Determine the coordinates of the operation site, forecast time period, forecast time interval and buffer distance parameters;

Download digital elevation model DEM data and satellite almanac files containing the operating site area;

Perform visual field analysis on the area with the operating site as the center and the buffer distance as the radius, obtain the maximum elevation angle of the mountain obstacles at each azimuth angle in the area, and obtain the function f of the maximum elevation angle and azimuth angle through polynomial fitting;

Traverse the forecast period to judge the satellite visibility, and display the satellite visibility forecast results;

The process of traversing the forecast period to calculate the satellite visibility includes the following steps:

Use the satellite almanac file to calculate the coordinates of the satellite in the WGS-84 coordinate system and the azimuth and altitude of the operating site and each satellite;

Using the azimuth angle of each satellite at the current moment, calculate the maximum elevation angle of each azimuth angle obstacle according to the function f;

Determine whether the satellite is visible at this moment by the size of the maximum elevation angle of the azimuth obstacle and the satellite elevation angle;

Circularly calculate the visibility status of each satellite within the forecast time period according to the forecast time interval;

Count the total number of visible satellites at each moment in the forecast period, and calculate the geometric precision factor at that moment.

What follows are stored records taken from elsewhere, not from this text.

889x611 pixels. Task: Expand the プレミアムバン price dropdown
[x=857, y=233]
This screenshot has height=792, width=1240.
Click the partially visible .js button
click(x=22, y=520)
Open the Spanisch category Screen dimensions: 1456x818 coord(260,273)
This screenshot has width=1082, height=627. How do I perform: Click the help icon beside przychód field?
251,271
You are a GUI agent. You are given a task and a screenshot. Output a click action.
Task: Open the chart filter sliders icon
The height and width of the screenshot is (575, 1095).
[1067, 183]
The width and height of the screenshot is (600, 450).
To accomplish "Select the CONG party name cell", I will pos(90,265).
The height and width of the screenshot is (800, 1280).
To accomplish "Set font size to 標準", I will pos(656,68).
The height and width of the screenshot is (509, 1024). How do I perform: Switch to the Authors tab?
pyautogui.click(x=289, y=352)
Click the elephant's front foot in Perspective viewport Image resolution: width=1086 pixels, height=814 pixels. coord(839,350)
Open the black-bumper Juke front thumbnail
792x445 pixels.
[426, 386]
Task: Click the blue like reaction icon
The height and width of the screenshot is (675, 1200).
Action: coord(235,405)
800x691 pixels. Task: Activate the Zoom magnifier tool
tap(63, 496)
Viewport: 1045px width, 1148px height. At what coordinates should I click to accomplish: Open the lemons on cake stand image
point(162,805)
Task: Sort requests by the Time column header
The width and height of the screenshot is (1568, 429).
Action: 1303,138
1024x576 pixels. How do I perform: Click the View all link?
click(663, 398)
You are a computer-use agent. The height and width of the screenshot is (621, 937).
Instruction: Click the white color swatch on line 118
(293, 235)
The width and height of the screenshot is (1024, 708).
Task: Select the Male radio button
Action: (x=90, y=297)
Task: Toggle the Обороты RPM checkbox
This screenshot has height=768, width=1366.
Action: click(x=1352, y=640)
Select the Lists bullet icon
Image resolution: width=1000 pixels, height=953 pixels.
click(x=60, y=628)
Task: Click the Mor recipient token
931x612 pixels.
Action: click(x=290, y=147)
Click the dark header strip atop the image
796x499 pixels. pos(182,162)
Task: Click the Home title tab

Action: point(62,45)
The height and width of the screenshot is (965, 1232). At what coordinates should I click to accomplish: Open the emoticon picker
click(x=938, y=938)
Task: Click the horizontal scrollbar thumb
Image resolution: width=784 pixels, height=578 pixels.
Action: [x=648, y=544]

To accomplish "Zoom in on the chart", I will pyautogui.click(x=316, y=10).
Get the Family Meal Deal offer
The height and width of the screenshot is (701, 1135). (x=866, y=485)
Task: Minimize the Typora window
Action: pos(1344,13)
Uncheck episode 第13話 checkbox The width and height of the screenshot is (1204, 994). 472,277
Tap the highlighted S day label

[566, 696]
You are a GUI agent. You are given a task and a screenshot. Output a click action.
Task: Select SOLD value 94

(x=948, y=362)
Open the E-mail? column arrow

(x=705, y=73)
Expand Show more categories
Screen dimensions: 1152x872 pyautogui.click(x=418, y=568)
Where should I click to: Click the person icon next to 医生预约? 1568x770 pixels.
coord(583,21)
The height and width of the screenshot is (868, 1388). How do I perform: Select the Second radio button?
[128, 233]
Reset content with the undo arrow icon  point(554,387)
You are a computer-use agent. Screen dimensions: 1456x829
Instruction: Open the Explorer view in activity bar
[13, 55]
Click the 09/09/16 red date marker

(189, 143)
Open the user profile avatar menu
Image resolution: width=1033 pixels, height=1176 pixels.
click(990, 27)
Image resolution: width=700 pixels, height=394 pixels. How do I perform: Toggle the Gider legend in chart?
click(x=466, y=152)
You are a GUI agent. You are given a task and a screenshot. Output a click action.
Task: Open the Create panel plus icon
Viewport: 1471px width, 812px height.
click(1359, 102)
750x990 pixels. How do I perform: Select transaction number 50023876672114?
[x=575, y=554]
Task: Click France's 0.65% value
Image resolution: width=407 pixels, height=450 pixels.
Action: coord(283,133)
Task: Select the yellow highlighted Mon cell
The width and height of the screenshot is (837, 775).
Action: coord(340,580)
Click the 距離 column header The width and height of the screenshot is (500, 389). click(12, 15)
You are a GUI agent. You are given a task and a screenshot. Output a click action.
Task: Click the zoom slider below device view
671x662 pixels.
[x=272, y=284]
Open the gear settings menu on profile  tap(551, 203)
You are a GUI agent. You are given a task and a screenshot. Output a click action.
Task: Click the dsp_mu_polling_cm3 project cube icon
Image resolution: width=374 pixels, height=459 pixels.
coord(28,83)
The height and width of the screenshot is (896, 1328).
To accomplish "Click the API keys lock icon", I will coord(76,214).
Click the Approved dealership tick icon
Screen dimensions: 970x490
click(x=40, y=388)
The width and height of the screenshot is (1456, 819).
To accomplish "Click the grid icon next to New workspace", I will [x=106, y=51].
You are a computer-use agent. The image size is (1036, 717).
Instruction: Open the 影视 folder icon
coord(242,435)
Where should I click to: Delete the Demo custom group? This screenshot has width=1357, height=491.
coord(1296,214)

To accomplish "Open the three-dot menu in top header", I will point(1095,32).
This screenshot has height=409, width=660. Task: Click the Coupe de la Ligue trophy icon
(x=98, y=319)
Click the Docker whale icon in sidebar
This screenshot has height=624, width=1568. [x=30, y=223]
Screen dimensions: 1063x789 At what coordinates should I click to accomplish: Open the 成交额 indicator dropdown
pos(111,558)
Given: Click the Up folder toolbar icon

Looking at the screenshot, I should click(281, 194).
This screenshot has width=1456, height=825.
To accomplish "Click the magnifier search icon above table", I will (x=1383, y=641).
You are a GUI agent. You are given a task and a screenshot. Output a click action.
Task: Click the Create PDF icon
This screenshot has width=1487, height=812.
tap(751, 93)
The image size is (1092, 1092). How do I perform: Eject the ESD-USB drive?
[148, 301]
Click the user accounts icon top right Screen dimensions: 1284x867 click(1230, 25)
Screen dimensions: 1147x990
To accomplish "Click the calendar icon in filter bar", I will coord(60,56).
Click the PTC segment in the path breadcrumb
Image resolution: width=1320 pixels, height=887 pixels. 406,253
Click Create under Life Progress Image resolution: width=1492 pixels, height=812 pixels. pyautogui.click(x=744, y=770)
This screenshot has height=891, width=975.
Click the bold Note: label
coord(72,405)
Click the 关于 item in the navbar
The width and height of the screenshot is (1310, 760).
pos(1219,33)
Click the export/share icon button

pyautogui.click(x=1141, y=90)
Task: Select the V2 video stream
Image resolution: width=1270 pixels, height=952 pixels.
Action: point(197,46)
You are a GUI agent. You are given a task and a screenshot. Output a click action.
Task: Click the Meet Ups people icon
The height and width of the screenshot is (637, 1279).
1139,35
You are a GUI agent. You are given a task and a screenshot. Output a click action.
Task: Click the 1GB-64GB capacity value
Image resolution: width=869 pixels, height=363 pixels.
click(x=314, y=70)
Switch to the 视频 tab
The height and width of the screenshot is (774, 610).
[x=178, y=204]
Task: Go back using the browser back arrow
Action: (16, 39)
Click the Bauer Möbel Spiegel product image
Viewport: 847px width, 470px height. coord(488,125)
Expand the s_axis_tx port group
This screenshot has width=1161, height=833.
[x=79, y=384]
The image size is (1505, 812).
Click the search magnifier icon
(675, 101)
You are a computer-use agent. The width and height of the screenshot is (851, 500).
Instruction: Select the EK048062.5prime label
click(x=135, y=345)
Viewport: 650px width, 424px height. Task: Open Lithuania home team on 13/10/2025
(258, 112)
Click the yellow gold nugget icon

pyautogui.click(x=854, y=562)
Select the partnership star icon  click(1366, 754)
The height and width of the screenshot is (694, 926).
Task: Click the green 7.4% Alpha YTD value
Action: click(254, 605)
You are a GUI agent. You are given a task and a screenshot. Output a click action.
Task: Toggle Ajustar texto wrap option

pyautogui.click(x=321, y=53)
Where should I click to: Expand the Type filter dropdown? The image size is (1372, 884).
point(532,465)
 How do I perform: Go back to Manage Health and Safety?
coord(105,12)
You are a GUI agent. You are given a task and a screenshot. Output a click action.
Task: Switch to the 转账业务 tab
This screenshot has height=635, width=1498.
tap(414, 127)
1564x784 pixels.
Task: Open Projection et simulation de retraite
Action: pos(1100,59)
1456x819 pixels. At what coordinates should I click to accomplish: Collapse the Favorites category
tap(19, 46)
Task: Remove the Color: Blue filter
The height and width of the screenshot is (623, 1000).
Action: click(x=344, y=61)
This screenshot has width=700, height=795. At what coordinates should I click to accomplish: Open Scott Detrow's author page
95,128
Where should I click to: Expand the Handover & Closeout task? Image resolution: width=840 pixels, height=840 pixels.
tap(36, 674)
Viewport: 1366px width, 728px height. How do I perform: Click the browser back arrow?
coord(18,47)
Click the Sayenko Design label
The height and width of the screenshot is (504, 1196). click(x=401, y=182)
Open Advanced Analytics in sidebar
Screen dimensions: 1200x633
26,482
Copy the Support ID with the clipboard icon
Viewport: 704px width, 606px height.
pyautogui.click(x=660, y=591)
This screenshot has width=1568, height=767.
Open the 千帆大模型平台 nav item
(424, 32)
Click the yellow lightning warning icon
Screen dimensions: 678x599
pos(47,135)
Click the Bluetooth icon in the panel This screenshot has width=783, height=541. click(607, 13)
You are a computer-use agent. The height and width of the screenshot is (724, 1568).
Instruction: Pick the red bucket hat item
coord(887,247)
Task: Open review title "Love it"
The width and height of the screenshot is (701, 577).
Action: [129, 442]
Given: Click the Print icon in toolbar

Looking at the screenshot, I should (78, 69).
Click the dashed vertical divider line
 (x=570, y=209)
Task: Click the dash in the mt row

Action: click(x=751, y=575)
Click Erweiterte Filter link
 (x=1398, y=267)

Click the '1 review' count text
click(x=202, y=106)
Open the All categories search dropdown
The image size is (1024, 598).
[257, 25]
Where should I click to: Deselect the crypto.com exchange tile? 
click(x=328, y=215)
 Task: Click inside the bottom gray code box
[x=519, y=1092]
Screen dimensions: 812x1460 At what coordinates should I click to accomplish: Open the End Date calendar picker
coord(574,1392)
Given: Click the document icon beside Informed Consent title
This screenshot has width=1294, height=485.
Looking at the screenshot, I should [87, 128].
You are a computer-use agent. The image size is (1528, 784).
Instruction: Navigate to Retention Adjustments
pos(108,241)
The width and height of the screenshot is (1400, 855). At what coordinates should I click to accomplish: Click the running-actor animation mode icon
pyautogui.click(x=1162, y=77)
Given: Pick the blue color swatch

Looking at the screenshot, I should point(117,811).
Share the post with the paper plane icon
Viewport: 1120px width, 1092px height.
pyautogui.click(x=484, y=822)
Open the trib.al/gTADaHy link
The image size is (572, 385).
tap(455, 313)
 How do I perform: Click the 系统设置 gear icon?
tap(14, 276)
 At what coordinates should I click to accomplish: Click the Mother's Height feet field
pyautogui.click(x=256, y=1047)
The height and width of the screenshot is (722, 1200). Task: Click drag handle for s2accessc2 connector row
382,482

Preferably, before obtaining the function f of the maximum elevation angle and azimuth angle by polynomial fitting, the visibility analysis is performed on the area within the buffer distance of the work site, and the specific steps include:

Considering the work site as the origin of coordinates, the DEM can be divided into eight direction lines and eight sectors. Given two matrices with the same row and column numbers as the DEM, they are called auxiliary grids and visual matrices, respectively. The matrix is initialized;

Process the grid points on the eight direction lines and judge their occlusion relationship;

The grid points within the eight sectors are processed to complete the visual field analysis of the DEM.

Preferably, the step of calculating the occlusion relationship of grid points on the eight direction lines includes:

Calculate the minimum elevation value Z that is just visible to the grid point and the station;

Assign values to the auxiliary grid and the visible matrix. If the grid point elevation is greater than the minimum elevation value Z, the station and grid point are visible, and the corresponding position of the grid point in the auxiliary grid and visible matrix is set to true, otherwise it is not possible. sight and false;

Move the grid point outward along the direction line, repeat the above steps, if the distance reaches the buffer distance, enter the processing of the next direction line, until the calculation of the eight direction lines is completed.

Preferably, after the direction line grid points are processed, the remaining grid points falling in the sector are processed, and the processing steps of the grid points in the sector include:

Calculate the minimum elevation value Z that is just visible to the grid point and the station;

Assign values to the auxiliary grid and the visible matrix. If the grid point elevation is greater than the minimum elevation value Z, the station and grid point are visible, and the corresponding position of the grid point in the auxiliary grid and visible matrix is set to true, otherwise it is not possible. sight and false;

Move the grid point away from the station. If the distance reaches the buffer distance, the next sector will be processed until the calculation of all eight sectors is completed, that is, the DEM visual field analysis is completed.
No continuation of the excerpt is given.